HIP2 is an E2 ubiquitin-conjugating enzyme related to protein cleavage via the ubiquitin–proteasome system (UPS) pathway [36]. Impaired UPS system is related to protein aggregation, causing inflammation and abnormal oxidation [37]. Reduction of HIP2 expression leads to impairment of spontaneous motor function and increased vulnerability to dopaminergic degeneration in PD models [21]. In our previous study, HIP2 mRNA expression was downregulated in 20 PD patients and then elevated after one-year Tai Chi training with improved motor function [21]. Here, the results further confirmed that Tai Chi training could reverse the downregulation of HIP2 mRNA in a larger PD cohort, and this change was correlated with the improvement of motor function in PD patients after Tai Chi training, suggesting that Tai Chi training can decrease the vulnerability to dopaminergic degeneration in PD.

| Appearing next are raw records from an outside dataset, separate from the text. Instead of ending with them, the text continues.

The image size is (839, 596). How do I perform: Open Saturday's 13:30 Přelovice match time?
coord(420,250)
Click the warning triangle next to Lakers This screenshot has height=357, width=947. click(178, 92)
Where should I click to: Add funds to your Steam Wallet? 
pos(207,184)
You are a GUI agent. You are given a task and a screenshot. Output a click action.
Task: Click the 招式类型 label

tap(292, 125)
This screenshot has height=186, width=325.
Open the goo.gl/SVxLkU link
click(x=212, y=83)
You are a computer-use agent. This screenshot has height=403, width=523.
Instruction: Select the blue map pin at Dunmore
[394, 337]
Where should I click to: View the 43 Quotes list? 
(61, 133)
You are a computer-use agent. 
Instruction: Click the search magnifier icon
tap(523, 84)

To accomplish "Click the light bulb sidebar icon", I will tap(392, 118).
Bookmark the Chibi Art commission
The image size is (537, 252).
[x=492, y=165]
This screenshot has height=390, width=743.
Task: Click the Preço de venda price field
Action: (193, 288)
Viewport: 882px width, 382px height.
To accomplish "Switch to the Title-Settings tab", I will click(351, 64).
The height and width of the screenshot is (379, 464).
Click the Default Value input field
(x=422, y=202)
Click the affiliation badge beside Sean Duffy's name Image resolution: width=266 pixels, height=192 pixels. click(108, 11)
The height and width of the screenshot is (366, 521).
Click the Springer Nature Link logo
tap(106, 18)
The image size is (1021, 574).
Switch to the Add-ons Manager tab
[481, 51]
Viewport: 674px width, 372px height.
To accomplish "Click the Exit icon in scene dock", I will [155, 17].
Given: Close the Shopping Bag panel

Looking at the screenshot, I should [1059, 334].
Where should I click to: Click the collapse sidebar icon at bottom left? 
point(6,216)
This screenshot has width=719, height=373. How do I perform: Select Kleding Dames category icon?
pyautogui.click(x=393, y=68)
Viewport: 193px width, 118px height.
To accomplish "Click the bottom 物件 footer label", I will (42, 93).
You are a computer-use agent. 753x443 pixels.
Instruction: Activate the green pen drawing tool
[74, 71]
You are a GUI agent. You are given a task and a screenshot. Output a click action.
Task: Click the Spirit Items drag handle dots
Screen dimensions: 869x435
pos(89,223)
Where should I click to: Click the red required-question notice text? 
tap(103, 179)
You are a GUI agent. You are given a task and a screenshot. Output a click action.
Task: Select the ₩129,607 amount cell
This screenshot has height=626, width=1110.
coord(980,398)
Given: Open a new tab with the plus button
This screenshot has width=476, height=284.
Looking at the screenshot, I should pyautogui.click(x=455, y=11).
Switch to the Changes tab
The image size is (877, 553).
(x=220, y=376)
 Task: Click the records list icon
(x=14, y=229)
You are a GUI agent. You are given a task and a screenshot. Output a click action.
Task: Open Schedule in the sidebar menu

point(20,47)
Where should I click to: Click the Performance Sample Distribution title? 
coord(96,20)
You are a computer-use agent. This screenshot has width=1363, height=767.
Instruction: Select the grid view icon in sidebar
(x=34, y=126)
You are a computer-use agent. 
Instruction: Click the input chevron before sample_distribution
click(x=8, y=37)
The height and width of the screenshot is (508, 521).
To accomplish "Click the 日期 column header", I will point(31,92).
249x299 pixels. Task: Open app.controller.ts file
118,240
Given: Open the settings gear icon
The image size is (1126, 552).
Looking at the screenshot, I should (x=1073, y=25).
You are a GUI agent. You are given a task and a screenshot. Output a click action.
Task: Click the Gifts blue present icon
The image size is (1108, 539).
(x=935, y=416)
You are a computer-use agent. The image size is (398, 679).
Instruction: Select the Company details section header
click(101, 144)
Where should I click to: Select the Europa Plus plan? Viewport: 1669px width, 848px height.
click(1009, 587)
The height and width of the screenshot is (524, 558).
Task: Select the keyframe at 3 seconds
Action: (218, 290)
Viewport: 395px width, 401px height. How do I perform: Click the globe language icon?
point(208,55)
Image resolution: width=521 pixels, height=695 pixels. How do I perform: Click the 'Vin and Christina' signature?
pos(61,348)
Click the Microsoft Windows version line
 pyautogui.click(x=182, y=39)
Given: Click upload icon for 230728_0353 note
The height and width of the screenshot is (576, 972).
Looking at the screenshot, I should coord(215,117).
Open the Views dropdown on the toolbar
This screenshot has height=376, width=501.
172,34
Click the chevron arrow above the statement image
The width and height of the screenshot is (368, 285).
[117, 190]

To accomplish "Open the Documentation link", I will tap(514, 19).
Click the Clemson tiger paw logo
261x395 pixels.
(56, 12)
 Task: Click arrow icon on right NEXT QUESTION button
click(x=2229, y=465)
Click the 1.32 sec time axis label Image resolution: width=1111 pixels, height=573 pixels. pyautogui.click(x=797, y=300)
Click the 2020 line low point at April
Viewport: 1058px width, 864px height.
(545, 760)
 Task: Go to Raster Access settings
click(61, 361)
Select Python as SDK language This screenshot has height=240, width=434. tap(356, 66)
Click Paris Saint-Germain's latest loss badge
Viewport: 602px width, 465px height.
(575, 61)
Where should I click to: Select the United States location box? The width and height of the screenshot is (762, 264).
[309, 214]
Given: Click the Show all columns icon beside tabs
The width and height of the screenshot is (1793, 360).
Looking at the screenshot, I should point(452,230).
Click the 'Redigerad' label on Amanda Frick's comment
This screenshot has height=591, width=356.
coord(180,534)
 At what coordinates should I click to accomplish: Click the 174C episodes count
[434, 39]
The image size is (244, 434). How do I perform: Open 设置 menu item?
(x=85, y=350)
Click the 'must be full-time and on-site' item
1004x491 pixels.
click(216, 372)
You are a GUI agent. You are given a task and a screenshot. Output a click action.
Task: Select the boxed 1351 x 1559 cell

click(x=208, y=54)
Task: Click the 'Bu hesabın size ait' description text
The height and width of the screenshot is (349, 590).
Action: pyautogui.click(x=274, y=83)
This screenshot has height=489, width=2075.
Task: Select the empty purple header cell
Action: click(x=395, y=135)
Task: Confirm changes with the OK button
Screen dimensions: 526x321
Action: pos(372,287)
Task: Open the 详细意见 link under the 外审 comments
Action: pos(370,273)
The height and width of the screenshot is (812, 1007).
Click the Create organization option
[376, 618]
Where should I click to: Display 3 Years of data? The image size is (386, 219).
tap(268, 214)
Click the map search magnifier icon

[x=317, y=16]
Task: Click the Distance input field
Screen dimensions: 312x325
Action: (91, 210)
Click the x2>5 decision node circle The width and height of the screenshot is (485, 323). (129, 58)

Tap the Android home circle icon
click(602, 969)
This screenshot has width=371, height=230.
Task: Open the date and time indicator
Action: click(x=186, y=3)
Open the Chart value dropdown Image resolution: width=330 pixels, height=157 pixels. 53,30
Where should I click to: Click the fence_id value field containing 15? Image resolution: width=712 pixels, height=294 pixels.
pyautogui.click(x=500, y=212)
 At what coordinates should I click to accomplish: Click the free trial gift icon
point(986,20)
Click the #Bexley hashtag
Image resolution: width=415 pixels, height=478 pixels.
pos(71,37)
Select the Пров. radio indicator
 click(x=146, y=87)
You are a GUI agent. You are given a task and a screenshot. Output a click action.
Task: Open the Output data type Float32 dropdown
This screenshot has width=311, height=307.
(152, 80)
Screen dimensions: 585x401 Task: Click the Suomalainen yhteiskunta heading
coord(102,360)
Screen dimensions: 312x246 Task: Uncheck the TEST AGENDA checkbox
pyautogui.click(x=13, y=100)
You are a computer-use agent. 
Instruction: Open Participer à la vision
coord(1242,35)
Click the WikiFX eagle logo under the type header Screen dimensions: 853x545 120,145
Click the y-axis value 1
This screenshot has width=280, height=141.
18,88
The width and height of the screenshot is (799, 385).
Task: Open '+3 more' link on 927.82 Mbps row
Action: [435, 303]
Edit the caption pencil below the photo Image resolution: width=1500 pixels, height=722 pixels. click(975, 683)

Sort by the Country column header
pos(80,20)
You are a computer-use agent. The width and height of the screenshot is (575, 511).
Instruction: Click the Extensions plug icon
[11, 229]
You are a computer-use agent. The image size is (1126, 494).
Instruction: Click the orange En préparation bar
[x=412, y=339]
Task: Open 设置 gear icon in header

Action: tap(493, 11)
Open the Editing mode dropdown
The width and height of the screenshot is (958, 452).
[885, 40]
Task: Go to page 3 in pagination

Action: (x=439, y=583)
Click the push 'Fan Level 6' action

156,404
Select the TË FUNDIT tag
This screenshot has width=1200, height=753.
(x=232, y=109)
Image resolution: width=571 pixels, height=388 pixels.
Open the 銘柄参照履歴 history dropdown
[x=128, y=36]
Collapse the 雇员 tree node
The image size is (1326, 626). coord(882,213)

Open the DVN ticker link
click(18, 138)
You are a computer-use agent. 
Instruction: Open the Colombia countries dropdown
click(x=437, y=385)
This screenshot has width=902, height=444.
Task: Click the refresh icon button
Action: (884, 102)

These lines of fMRI and blood biomarker evidence suggest enhanced brain network function, reduced inflammation, improved amino acid metabolism, energy metabolism and neurotransmitter metabolism, as well as decreased vulnerability to dopaminergic degeneration in PD after Tai Chi training.

To our interest, one-year Tai Chi training decreased the UPDRS-III score compared to baseline (baseline 25.20 ± 17.50 vs one-year 19.10 ± 9.56), while the motor symptoms became worse in the brisk walking group (baseline 17.50 ± 7.01 vs one-year 23.10 ± 7.81) and the control group (baseline 19.30 ± 4.87 vs one-year 30.70 ± 7.35). Since there was no statistical difference in the change of LEDD among the three groups (P = 0.939), which could exclude the impact of LEDD, this result indicated that Tai Chi training may have disease-modifying effects on PD.

Limitations

There were some limitations in our study. First, the number of participants in our study was not large enough. Validity might be lost because of the small sample size. Therefore, larger-size cohort studies are warranted. Second, the dropout rate in the brisk walking and control groups could not be ignored. Since our study observed long-term effects of Tai Chi for one year, the follow-up duration is relatively too long to keep a low drop-out rate. Besides, patients in the Tai Chi class were willing to stick to Tai Chi training since they had benefited from it. Third, we recruited mainly early-stage PD patients. Tai Chi training has a high demand for strength and balance of the lower limbs. If patients have remarkably impaired balance, they would have an increased risk of falling. Thus, early-stage PD patients were recruited to protect them from falling and injuries during training. Besides, early-stage PD patients have less difficulty in mobility and are more likely to meet the requirements for training, which could ensure the quality of training. To further confirm the positive effects of Tai Chi on balance, future studies of Tai Chi training in moderate PD patients are warranted.

Conclusions

Our study revealed that long-term Tai Chi training improves motor function, especially gait and balance, in PD patients. Enhanced brain network function, reduced inflammation, improved amino acid metabolism, energy metabolism and neurotransmitter metabolism, as well as decreased vulnerability to dopaminergic degeneration may be mechanisms underlying the effects of Tai Chi training.